Please provide the following information when requesting support.

• Hardware (T4/V100/Xavier/Nano/etc)

• Network Type (Detectnet_v2/Faster_rcnn/Yolo_v4/LPRnet/Mask_rcnn/Classification/etc)
Classification (Resnet 18)

• TLT Version (Please run “tlt info --verbose” and share “docker_tag” here)
I think this is what you mean: “tao info”
Configuration of the TAO Toolkit Instance

dockers: [‘nvidia/tao/tao-toolkit-tf’, ‘nvidia/tao/tao-toolkit-pyt’, ‘nvidia/tao/tao-toolkit-lm’]

format_version: 2.0

toolkit_version: 3.22.05

published_date: 05/25/2022

• Training spec file(If have, please share here)
The one that comes with example:

• How to reproduce the issue ? (This is for errors. Please share the command line and the detailed log here.)

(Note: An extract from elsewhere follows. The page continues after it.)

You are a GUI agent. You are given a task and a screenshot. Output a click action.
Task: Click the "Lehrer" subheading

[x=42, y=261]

How to customize the fc layer of pretrained model. The provided jupyter notebook doesnt mention anything. I am looking for something like:
pretrained_model.fc = fc
where I can give my own output dimensions

or do I have to use byom? Is there a template / example of byoms pytorch resnet18) where they change the last fc layer

I think you are running the the .hdf5 pretrained model which is downloaded from ngc. The output dimensions depends on how many classes you want to classify. It is not needed to change the .hdf5 pretrained model.

If you want to use 3rd party onnx model as pretrained model in TAO classification, you can go through BYOM Converter — TAO Toolkit 3.22.05 documentation

Yes you are right. Thats what I am using. I just added few classes and the training worked. But when I ran the eval command it says there is a mismatch in the number of classes
I thought , it will be automatically taken care of based on the number of directories

Am I missing some step?
(1) I added 5 more directories in the “formatted”
(2) The data got split across test, eval and train directories ( I cam see it)
(3) training was successful
(4) eval failed

How many classes in the training folder and test folder?

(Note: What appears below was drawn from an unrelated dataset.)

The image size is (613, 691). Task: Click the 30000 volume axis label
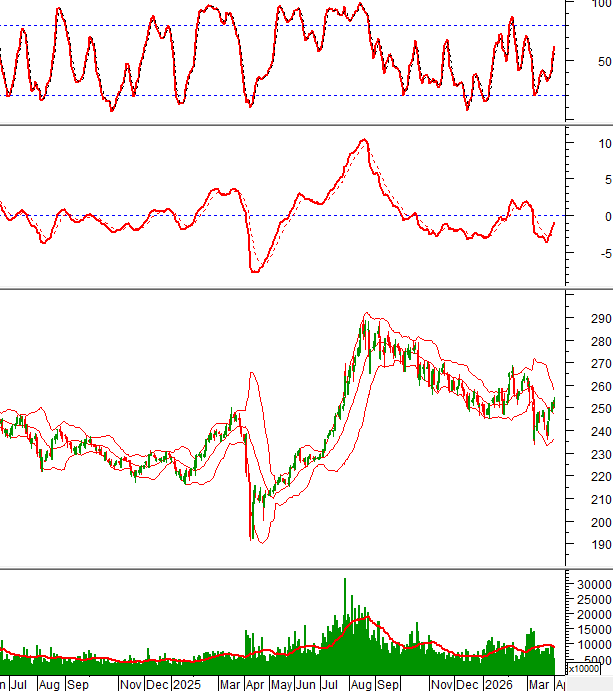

The problem is solved. The trained model was not going to the classification/output directory. I connected to the dockers bin/bash and manually copied it from the workspace output to classification output. since it was picking up older model, it complained about the issue. With the newer trained model it works fine. My bad. Looks like I didn’t set up some environment variables properly. Thanks for taking a look at it.

Thanks for the info. Glad to know it is working now.

This topic was automatically closed 14 days after the last reply. New replies are no longer allowed.